VIOLENCE AGAINST WOMEN AT THE FOREFRONT
These voices are all calling for a more nuanced public discussion on child soldiers that veers from the simplistic tropes that rebels protected vulnerable children or that all of them became sexual slaves. In their view, this means understanding social realities such as that some children saw the guerrillas as their best option for survival in regions where the state was absent, even while still underscoring the illegality of such actions. Or that, as an investigation by social psychologist Ángela María Estrada showed, many girls from families with a history of domestic violence were seduced and coaxed into joining. As researcher Mónica Hurtado points out, “binary accounts will not allow us to see these complexities.”
Perhaps the most visible aspect of forced recruitment that has come to the limelight has been sexual violence. Even though it has also been a rather invisible crime historically, as JusticeInfo told, it has become a politically contested issue in Colombia over the past year and victims – both supportive and critical of the transitional justice – are pushing for the JEP to open a macro-case on it, not merely when it targets former child soldiers.
It isn’t the only form of gender-based violence that victims are asking the special tribunal to look into. One women’s organisation, Women’s Link Worldwide, is pushing for other human rights violations including forced contraception, sterilisations and abortions – which they termed ‘reproductive violence’ – to be included in the JEP’s indictment. At the center of the report, they submitted to the JEP is the case of Helena, a former FARC combatant who was recruited as a 14-year-old and suffered a forced abortion after becoming pregnant and stating her desire to have her baby.
HELENA’S CASE, NOT AN EXCEPTION
Helena – whose pseudonym was given to her by the Constitutional Court to protect her identity – was initially threatened with being court-martialled and executed, and ultimately tied up, drugged, and given an abortion-inducing substance.
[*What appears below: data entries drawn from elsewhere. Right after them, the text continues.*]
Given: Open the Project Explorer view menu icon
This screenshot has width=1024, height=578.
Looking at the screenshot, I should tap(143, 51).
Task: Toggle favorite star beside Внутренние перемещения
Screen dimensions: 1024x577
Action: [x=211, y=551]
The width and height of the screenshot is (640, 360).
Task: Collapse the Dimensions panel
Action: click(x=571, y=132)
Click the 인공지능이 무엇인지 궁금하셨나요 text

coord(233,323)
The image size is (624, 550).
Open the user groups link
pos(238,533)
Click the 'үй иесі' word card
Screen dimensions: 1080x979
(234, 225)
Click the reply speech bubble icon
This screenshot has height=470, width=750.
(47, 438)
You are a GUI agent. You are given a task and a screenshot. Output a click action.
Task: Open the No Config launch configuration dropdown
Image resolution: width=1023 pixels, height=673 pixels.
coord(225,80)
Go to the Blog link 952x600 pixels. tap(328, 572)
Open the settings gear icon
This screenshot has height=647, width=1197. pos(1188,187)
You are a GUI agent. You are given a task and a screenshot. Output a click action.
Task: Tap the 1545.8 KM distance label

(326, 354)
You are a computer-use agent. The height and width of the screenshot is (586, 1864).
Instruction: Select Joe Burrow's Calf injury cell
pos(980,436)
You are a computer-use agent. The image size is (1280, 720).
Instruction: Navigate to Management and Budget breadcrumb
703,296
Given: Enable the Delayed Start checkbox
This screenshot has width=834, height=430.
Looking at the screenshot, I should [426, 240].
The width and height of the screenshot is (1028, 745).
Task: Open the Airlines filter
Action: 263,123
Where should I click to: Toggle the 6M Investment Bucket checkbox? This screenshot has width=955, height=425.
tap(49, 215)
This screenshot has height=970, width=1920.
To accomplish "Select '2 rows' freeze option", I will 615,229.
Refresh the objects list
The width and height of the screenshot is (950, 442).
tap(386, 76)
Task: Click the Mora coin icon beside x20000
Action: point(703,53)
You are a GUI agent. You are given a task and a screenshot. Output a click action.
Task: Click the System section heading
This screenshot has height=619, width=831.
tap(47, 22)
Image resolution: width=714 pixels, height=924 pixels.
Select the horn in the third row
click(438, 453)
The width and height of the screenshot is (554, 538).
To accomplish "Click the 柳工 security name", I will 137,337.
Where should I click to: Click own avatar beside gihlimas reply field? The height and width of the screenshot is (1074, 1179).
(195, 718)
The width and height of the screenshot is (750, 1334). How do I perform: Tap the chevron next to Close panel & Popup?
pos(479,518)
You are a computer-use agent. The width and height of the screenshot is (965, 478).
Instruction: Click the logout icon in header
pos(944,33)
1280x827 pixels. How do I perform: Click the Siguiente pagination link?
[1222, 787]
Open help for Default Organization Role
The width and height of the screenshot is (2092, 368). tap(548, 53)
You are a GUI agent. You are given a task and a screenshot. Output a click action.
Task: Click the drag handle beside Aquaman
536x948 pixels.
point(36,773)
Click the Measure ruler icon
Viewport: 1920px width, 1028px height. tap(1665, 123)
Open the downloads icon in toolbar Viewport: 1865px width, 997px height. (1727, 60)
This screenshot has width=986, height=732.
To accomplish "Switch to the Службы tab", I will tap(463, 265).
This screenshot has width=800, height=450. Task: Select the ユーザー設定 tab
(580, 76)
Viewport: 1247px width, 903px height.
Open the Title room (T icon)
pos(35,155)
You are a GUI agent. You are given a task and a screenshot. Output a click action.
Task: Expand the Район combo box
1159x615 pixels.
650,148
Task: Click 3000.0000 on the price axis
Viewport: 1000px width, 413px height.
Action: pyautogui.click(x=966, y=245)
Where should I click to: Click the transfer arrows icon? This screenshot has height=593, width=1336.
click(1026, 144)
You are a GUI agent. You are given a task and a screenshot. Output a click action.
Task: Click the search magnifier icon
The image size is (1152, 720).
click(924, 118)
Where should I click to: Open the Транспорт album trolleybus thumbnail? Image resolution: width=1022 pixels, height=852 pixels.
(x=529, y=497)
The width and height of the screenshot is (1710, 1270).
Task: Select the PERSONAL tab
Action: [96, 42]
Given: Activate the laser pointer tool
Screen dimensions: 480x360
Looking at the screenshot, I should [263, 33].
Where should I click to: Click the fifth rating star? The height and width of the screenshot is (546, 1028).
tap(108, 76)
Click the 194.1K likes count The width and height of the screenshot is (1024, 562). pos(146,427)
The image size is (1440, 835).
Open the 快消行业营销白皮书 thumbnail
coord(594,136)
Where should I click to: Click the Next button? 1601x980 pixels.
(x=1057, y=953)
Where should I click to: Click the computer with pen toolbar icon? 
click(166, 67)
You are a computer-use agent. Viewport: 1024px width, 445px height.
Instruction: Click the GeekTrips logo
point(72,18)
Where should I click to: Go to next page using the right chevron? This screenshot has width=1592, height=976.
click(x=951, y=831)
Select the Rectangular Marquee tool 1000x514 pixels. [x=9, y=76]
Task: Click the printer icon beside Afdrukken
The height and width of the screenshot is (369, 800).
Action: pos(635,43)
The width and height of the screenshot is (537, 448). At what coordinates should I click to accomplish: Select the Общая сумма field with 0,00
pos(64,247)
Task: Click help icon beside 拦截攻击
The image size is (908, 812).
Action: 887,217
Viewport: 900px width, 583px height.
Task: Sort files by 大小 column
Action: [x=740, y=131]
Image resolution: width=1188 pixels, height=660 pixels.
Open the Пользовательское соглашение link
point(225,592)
She was allowed to stay with her family due to the health complications stemming from her abortion but ended up fleeing after FARC members sent word that she was expected back. She still suffers from urinary tract infection and chronic kidney failure, as well as bouts of depression and post-traumatic stress disorder. Her family was threatened for not revealing her whereabouts.
“We see in their statements that they admit to ‘some cases’ taking place, but they’re clearly downplaying their magnitude. Beyond Helena’s case, our report shows that these were common practices throughout the organization’s structures and in different regions,” says lawyer Mariana Ardila, who represents Helena before the JEP.
Although FARC commanders are beginning to admit this type of violence, Ardila contends that they’re constantly “introducing question marks” seeking to minimize these behaviors, insisting contraception was voluntary and that pregnancy terminations never took place beyond the third month. “They refer to the policy as something that is written down when it can also be a tolerated behavior: the question is not whether these were orders, but if it occurred in real life. It’s undeniable that this served the military and political goals of the organization, inasmuch as they didn’t lose combatants,” she says.